start Given entries

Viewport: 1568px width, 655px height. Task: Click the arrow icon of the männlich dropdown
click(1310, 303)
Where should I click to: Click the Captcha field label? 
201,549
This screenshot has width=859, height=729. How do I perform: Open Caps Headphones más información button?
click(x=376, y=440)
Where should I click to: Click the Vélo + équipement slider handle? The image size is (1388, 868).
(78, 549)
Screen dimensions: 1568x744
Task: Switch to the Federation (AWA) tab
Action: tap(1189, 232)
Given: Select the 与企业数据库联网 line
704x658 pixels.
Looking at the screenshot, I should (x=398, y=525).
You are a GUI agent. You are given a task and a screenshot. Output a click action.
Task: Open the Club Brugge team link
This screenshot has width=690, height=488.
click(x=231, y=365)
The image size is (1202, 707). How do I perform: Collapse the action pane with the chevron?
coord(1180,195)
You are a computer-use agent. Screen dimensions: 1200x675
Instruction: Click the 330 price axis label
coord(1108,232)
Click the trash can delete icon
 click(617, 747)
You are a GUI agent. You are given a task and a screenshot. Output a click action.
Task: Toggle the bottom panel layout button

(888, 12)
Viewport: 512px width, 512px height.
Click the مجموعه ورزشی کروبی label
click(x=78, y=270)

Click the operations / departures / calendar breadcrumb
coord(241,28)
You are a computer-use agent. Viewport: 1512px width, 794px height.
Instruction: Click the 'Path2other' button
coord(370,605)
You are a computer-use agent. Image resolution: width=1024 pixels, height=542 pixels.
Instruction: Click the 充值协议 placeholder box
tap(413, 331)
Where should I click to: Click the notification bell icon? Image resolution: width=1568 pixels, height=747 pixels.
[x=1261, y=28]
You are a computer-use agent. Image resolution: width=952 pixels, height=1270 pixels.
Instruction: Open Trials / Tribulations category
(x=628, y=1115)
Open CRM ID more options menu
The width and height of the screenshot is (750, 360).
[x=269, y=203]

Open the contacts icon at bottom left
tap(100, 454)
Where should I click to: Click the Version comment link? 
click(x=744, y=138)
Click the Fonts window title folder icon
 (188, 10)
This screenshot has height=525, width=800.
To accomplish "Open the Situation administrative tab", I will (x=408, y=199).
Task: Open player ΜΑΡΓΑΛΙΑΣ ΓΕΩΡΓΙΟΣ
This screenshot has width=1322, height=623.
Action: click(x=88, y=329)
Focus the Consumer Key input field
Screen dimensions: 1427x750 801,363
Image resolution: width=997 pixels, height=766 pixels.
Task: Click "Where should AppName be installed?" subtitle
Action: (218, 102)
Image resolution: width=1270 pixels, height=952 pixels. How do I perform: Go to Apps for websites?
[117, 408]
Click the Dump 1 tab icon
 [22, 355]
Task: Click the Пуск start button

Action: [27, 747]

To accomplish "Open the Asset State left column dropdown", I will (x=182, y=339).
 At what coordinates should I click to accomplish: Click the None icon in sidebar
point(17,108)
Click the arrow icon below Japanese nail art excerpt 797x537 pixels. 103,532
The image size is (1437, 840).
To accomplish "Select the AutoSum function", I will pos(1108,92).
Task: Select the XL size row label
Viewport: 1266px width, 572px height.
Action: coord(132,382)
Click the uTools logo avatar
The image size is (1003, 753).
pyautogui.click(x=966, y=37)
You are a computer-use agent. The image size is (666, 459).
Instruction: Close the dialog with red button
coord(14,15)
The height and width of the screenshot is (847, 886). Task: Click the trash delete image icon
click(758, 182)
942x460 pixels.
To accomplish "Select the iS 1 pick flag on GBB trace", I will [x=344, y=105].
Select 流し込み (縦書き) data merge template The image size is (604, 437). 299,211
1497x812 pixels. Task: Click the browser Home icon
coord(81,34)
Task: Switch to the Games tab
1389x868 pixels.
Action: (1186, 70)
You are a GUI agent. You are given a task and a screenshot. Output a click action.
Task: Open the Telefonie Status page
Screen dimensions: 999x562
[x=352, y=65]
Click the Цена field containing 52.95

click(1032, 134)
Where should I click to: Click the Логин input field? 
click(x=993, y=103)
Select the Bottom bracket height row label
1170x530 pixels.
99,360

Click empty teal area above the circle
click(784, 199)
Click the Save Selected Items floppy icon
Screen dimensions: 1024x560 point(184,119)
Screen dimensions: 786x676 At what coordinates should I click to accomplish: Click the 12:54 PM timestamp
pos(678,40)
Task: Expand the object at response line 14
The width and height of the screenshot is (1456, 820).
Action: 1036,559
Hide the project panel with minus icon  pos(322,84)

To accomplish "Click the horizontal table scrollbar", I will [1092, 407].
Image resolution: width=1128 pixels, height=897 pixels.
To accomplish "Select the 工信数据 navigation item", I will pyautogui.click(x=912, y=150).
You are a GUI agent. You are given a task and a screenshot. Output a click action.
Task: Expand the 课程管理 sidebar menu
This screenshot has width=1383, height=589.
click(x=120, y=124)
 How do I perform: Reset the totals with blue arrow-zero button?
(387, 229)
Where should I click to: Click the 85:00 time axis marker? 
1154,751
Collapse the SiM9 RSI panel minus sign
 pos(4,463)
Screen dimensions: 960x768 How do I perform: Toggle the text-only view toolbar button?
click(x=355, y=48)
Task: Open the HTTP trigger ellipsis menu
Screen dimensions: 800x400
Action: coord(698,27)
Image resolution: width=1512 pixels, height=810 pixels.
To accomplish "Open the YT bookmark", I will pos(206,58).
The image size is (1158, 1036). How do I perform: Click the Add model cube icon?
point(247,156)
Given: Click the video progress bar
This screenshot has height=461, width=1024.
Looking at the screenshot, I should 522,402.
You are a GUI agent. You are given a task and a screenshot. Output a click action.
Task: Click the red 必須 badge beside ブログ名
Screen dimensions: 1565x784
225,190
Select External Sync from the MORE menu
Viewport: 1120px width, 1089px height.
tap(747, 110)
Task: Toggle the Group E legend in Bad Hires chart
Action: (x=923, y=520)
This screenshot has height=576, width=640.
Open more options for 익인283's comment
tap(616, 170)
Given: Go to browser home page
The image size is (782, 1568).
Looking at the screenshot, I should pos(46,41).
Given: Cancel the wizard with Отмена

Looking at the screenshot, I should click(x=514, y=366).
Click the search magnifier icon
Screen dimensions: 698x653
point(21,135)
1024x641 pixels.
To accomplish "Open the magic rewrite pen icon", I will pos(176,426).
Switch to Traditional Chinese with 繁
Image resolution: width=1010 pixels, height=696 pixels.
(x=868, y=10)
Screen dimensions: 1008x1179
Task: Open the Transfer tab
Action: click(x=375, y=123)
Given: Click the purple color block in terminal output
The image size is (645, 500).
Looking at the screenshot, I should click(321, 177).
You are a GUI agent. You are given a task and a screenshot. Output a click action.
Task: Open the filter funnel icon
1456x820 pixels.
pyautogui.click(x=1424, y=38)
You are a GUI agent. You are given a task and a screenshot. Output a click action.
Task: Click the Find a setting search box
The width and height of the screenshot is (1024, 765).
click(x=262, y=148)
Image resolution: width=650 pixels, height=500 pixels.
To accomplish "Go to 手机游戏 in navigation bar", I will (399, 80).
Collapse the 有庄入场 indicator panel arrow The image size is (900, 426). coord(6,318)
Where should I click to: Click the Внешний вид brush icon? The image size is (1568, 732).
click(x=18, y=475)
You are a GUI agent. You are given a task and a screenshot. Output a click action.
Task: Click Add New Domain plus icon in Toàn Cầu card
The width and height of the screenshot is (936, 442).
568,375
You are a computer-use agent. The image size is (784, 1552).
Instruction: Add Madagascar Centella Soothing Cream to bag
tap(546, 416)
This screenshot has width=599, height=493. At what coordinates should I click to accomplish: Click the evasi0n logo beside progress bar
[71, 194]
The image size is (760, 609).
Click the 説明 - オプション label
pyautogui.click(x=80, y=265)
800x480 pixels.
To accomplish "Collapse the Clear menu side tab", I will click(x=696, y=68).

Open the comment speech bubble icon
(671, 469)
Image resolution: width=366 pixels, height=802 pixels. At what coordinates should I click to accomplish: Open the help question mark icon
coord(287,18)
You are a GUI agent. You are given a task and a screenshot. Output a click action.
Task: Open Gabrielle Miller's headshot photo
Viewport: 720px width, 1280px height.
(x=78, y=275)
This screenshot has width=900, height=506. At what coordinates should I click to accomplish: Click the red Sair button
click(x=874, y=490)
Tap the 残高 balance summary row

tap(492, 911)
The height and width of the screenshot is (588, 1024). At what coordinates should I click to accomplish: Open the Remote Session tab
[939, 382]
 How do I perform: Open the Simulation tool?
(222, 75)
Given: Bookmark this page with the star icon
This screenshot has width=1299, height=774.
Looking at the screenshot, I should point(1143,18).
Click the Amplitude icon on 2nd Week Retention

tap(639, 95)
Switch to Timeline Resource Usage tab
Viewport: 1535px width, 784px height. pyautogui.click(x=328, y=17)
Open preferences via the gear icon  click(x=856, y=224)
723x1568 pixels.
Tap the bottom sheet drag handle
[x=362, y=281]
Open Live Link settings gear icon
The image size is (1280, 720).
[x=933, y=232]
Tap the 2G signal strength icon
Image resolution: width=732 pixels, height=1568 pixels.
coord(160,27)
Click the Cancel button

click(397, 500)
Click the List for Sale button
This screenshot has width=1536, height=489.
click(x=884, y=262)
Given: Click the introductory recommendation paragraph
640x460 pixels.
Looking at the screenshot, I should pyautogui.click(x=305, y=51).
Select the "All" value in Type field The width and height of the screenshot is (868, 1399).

end Given entries

** Requirements **
Could you arrange the part of the records above that opens with the line containing "Image resolution: width=650" and closes with the line containing "click(x=18, y=475)" as a JSON list of strings, one string per line, leaving out blank lines?

** Solved exercise **
[
  "Image resolution: width=650 pixels, height=500 pixels.",
  "To accomplish \"Go to 手机游戏 in navigation bar\", I will (399, 80).",
  "Collapse the 有庄入场 indicator panel arrow The image size is (900, 426). coord(6,318)",
  "Where should I click to: Click the Внешний вид brush icon? The image size is (1568, 732).",
  "click(x=18, y=475)"
]